There are a few matters upon which I would like to dwell. One is in connection with the Government decision to take half-a-crown from the old age pensioners. At a meeting on Monday last in Cork I questioned the manager with regard to a large number of applicants—the poorest of our people. They had applied for the extra half-crown and they did not get it. Here is what I found. There was a Government decision, a necessary decision I would say, but since last June in Cork County no applicant for the extra half-crown could get it unless some other fellow died. That was the only way it could be given to him. That is the plain fact.

Will the Deputy show how it arises here?

Considering there are salaries amounting to £158,891——

Not on this Vote.

Is there not reference there to the salary of a Parliamentary Secretary, responsible for the administration?

There are three specific articles in this Supplementary Estimate—net total, £11,700.

It deals with salaries, wages and allowances and an additional sum required, but what the particular salary or allowance is meant for is not indicated.

May I take it that it means the salaries of all Local Government officials?

The Deputy will find particulars at A, at the foot of the Vote.

The salaries, wages and allowances are estimated at £158,891.

The net total is £11,700.

There is an additional sum of £1,700 required. It does not state what that is for.

Yes, it does at A, headed "Details of the foregoing", which gives specifically the purpose of this Vote.

Is Deputy Corry not in order in discussing the Parliamentary Secretary's salary?

There is an additional Parliamentary Secretary appointed and perhaps he might devote his attention to the particular thing that I have mentioned.

The Minister, not the Parliamentary Secretary, is answerable for the Department.

I am glad the Minister is getting the assistance to look up what I consider is a very necessarily evil. It is a most outrageous condition of affairs in any country that an old person must die——

The administration of that half-crown does not arise.

Why not?

Because there is no money for it in the Vote which covers three specific items—the salary of a Parliamentary Secretary, a gratuity to a member of the Housing Board, and the provision of footwear for necessitous children.

The Deputy who has just spoken, Deputy Hughes, said he could not find out what were the extra Parliamentary Secretary's duties— what he is required for. I am justifying his existence, or rather his appointment, by showing where, in the Department of Local Government, there is room——

You are giving him a special job.

SUPPLIED MATERIAL ->
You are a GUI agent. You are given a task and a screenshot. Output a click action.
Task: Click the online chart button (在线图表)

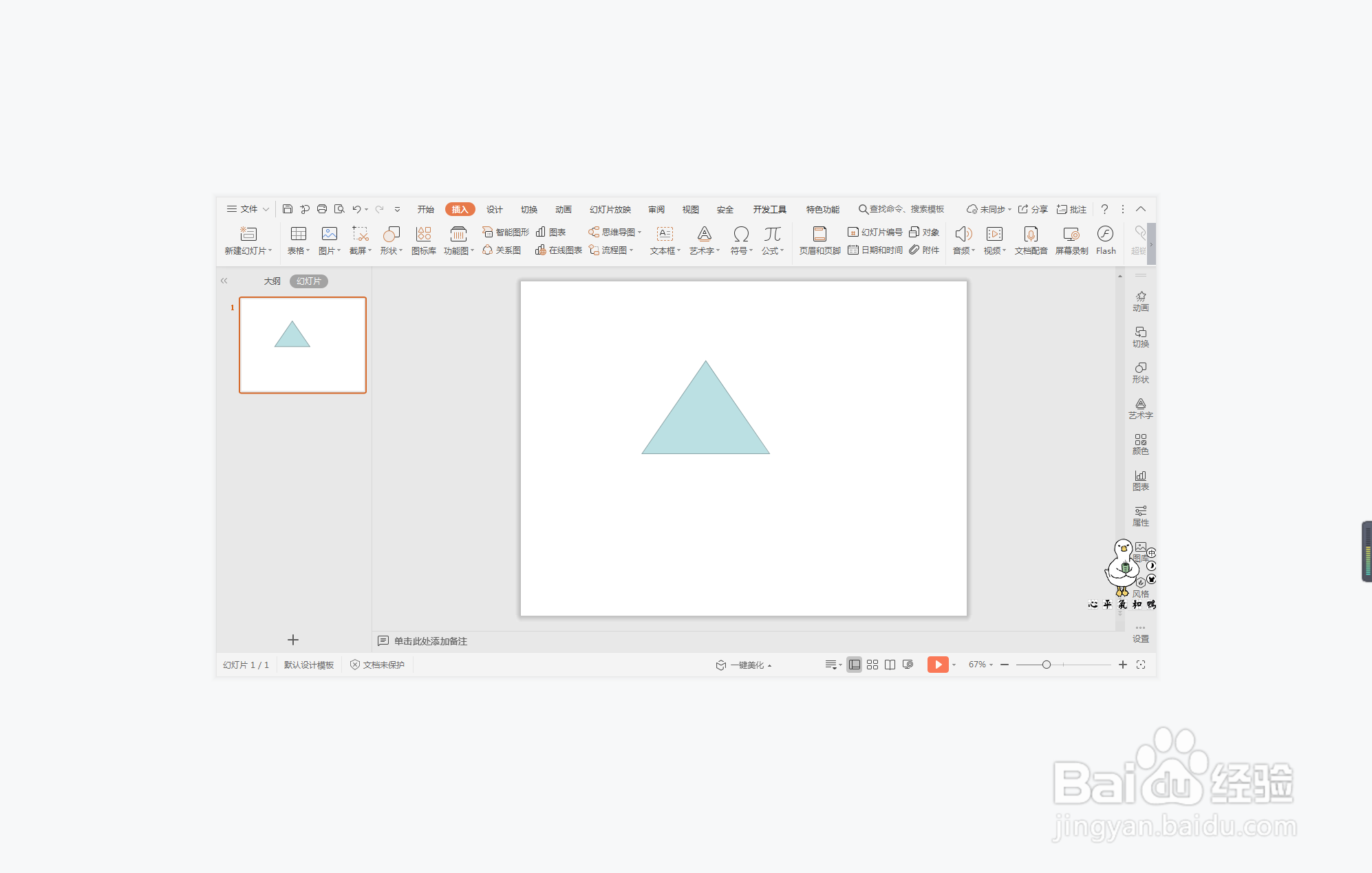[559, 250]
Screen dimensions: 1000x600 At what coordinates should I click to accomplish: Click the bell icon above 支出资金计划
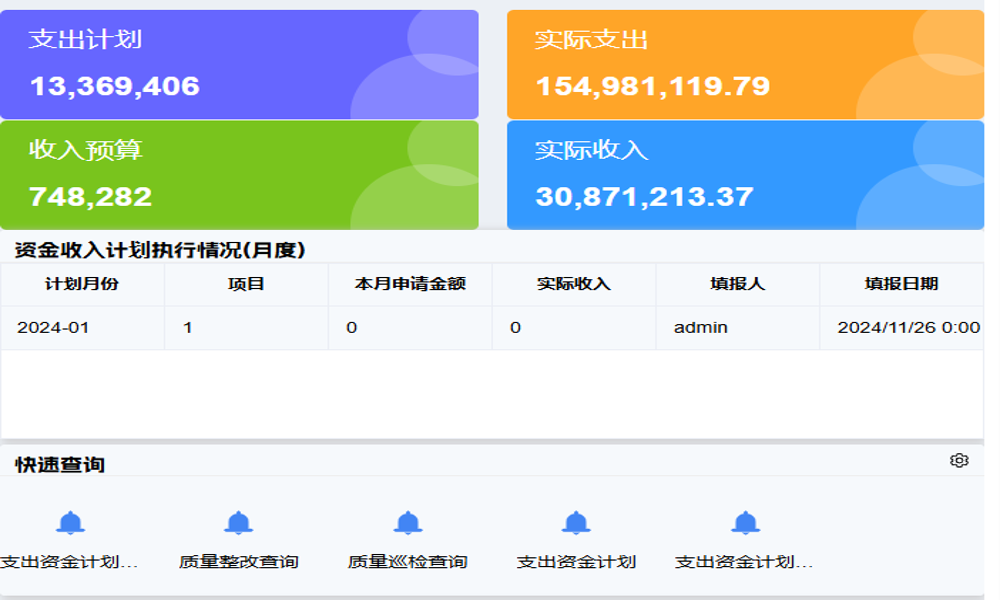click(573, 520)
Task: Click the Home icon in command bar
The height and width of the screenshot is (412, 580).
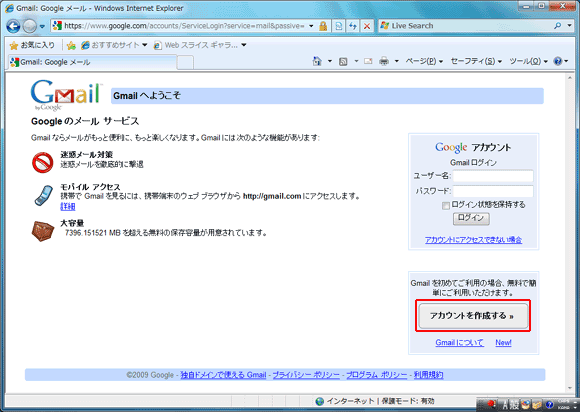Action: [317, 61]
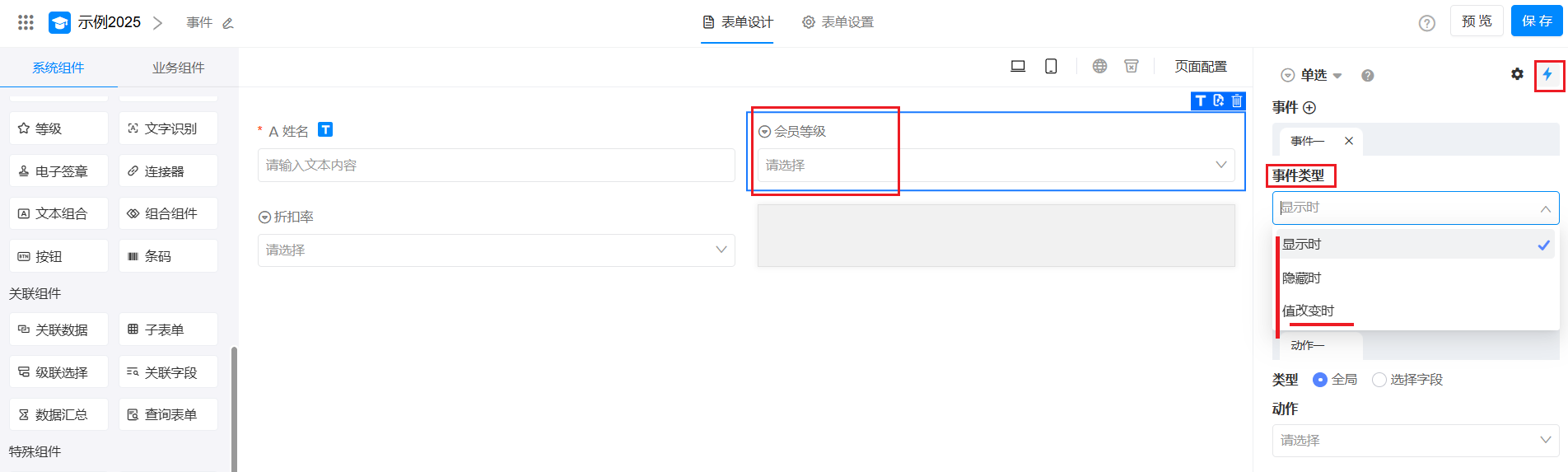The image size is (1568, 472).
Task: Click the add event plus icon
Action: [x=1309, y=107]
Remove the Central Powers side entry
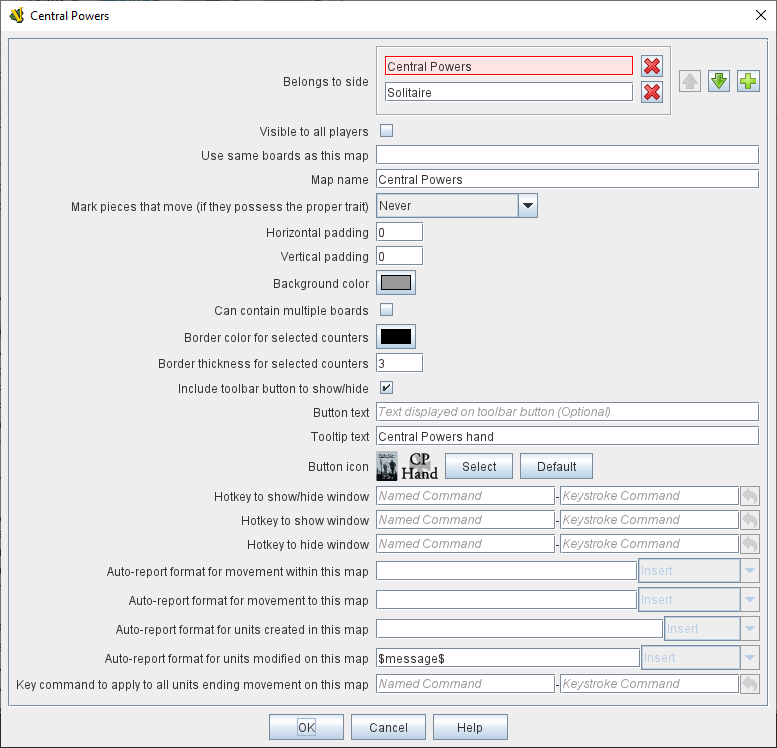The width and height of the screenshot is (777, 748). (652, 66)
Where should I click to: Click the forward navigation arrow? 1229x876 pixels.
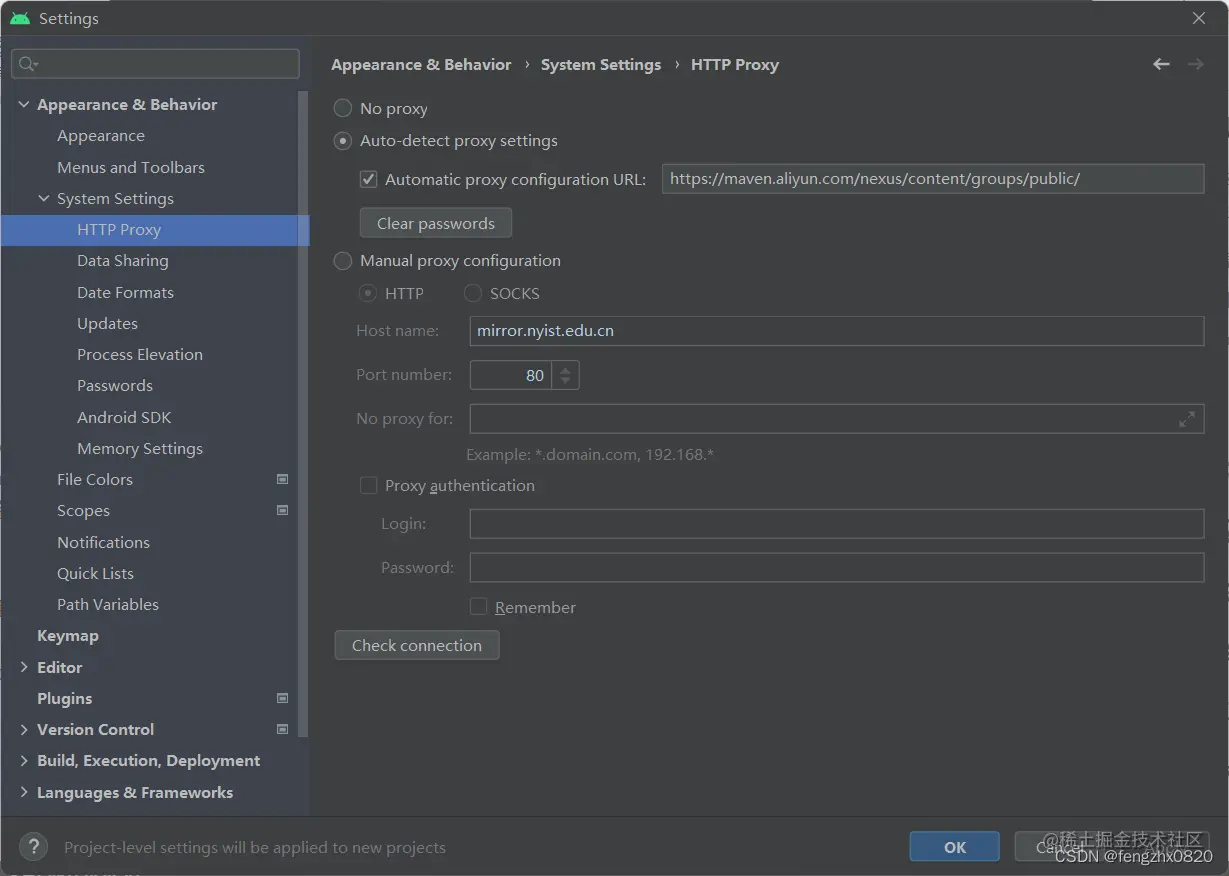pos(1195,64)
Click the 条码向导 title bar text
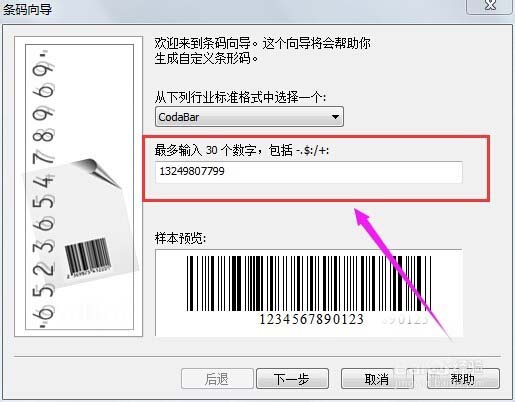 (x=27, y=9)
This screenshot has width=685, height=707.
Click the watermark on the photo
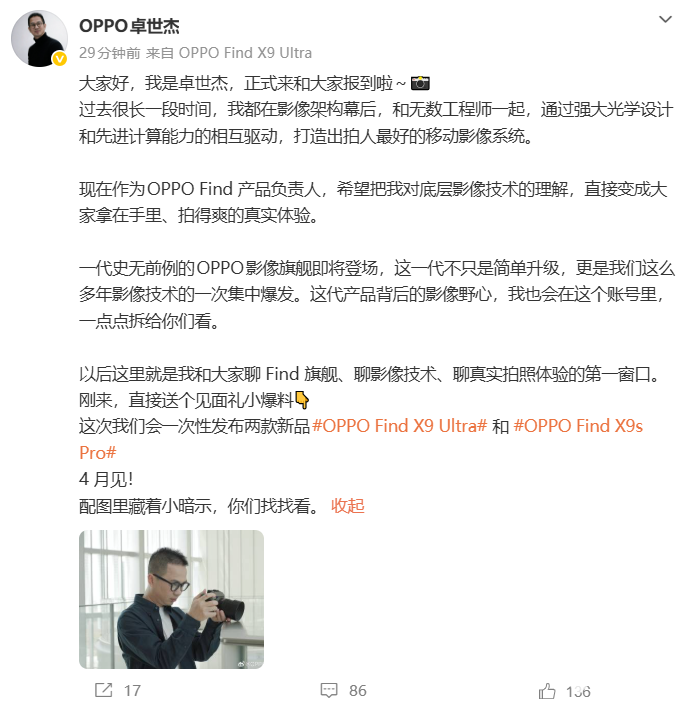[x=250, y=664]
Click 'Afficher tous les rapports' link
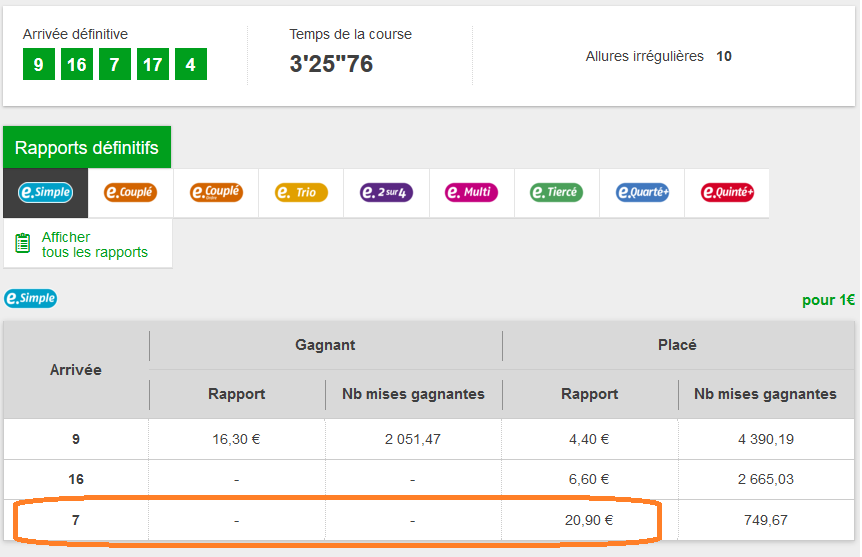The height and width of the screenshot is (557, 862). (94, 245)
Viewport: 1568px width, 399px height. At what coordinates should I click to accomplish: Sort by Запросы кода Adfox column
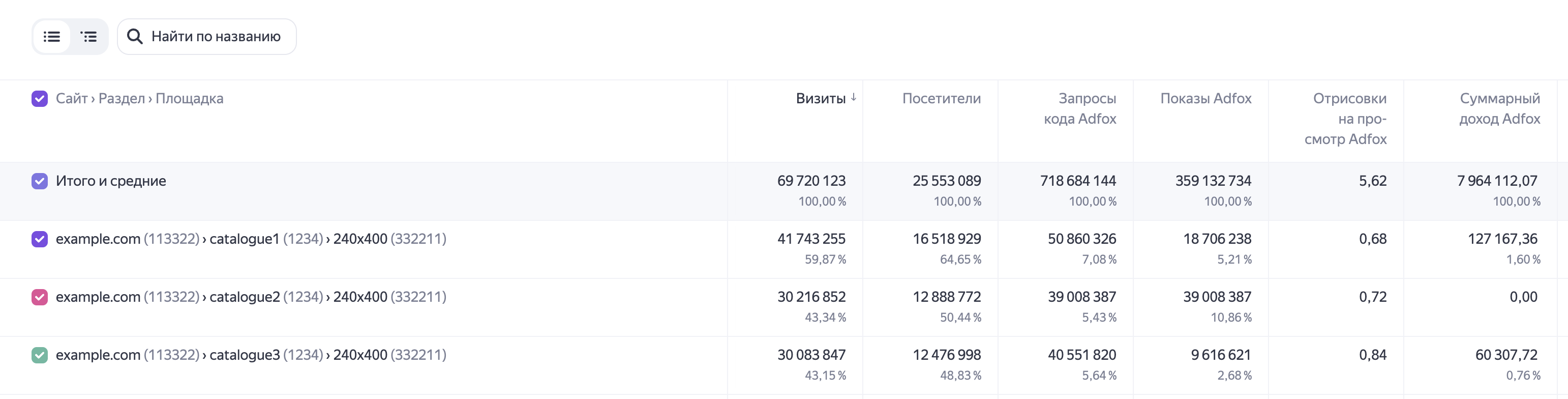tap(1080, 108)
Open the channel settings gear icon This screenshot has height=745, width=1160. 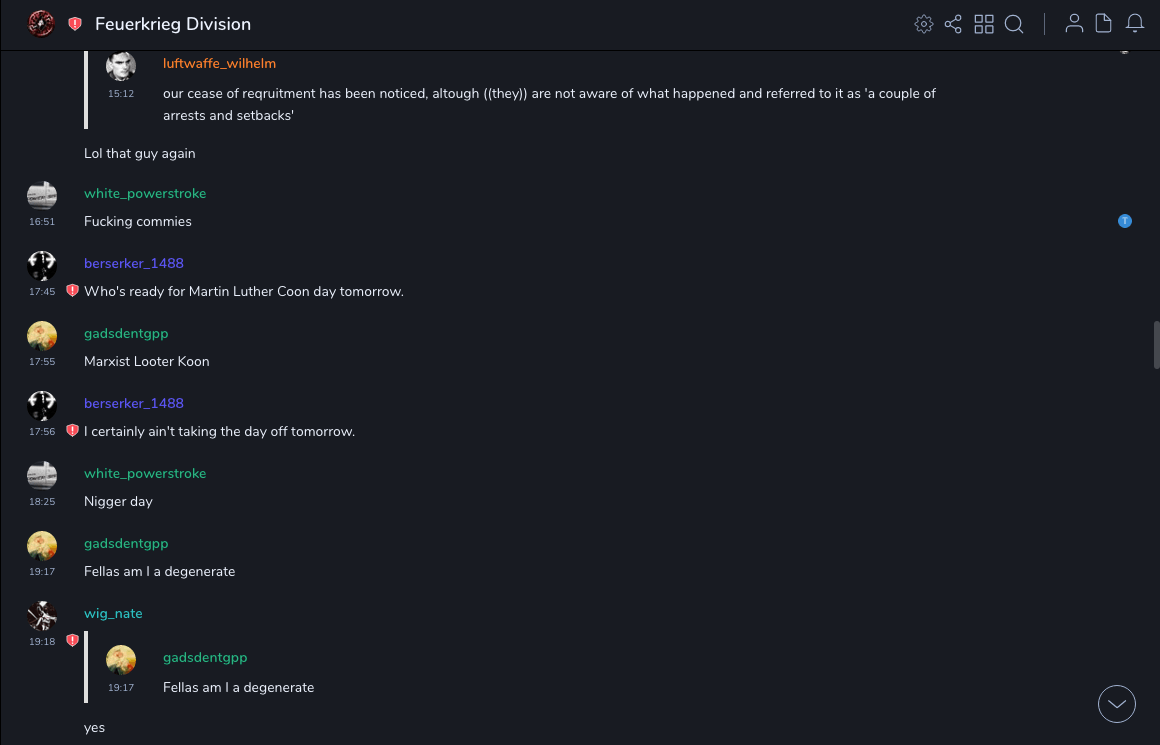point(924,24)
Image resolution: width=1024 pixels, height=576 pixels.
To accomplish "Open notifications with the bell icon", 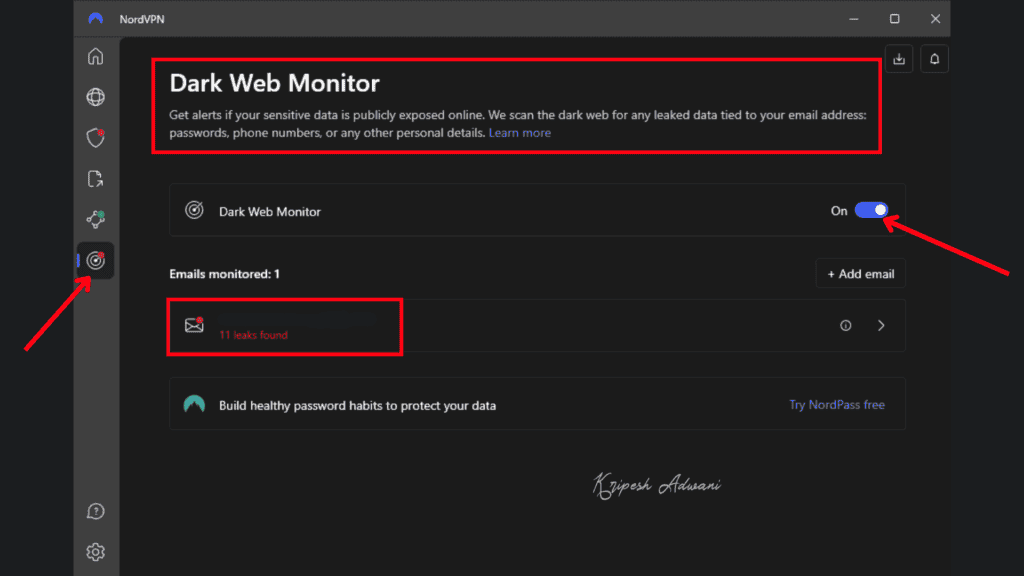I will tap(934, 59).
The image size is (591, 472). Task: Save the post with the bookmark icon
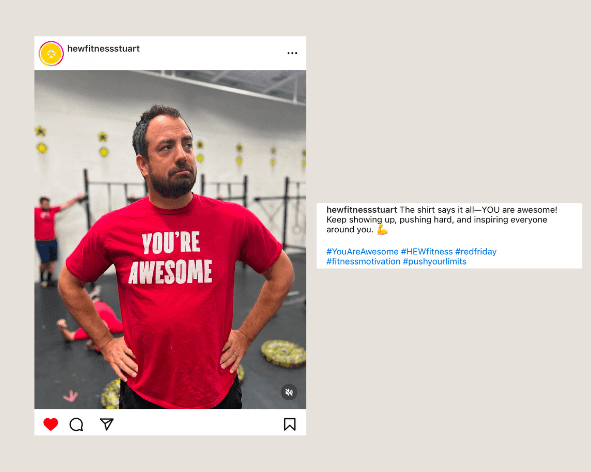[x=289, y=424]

TO DO ->
a - Do the following statements agree with the Supplementary Estimate debate? Answer yes or no for each and quote the words that decide it. (i) The net total of the Supplementary Estimate is £11,700. (ii) The Vote includes money for administering the extra half-crown for old age pensioners. (iii) The Parliamentary Secretary, rather than the Minister, is answerable for the Department.
b - In the Supplementary Estimate debate, why does the administration of the old age pensioners' half-crown not arise?
c - Pick up the Supplementary Estimate debate after its final line and continue it.

RESPONSES PER TASK ->
a -
(i) Yes: "net total, £11,700."
(ii) No: "there is no money for it in the Vote which covers three specific items—the salary of a Parliamentary Secretary, a gratuity to a member of the Housing Board, and the provision of footwear for necessitous children."
(iii) No: "The Minister, not the Parliamentary Secretary, is answerable for the Department."

b - There is no money for it in the Vote. The Vote covers only three specific items: the salary of a Parliamentary Secretary, a gratuity to a member of the Housing Board, and the provision of footwear for necessitous children.

c -
Surely there is room, where a condition of affairs such as I have described exists, for an extra Parliamentary Secretary? A definite sum of £8,000 is laid down.

Not in this Estimate.

In the general Estimate.

Which is not before the Committee.

The Deputy understands, and is giving an indication why there should be an extra Parliamentary Secretary. Surely, if any Minister has a sense of responsibility as regards his duties, he would not allow this condition of affairs to exist in Cork County?

That condition of affairs is not relevant.

Can the Deputy not use the Supplementary Estimate to protest against this treatment?

No. On a Supplementary Estimate Deputies may discuss only what is actually in it. Deputy Norton is fully aware of that.

If the Ceann Comhairle insists on that, I must shut up. I can only, by means of Parliamentary Questions and Questions on the Adjournment, deal with this matter. I intend to do so, and we shall have a few nights to deal with it when we come back in January. Meanwhile, I shall have to tell the old people of Cork that they cannot get the half-crown until the middle of January.

Or until some other pensioner dies.

Yes—until some other pensioner dies. I think it is a matter of urgent public importance.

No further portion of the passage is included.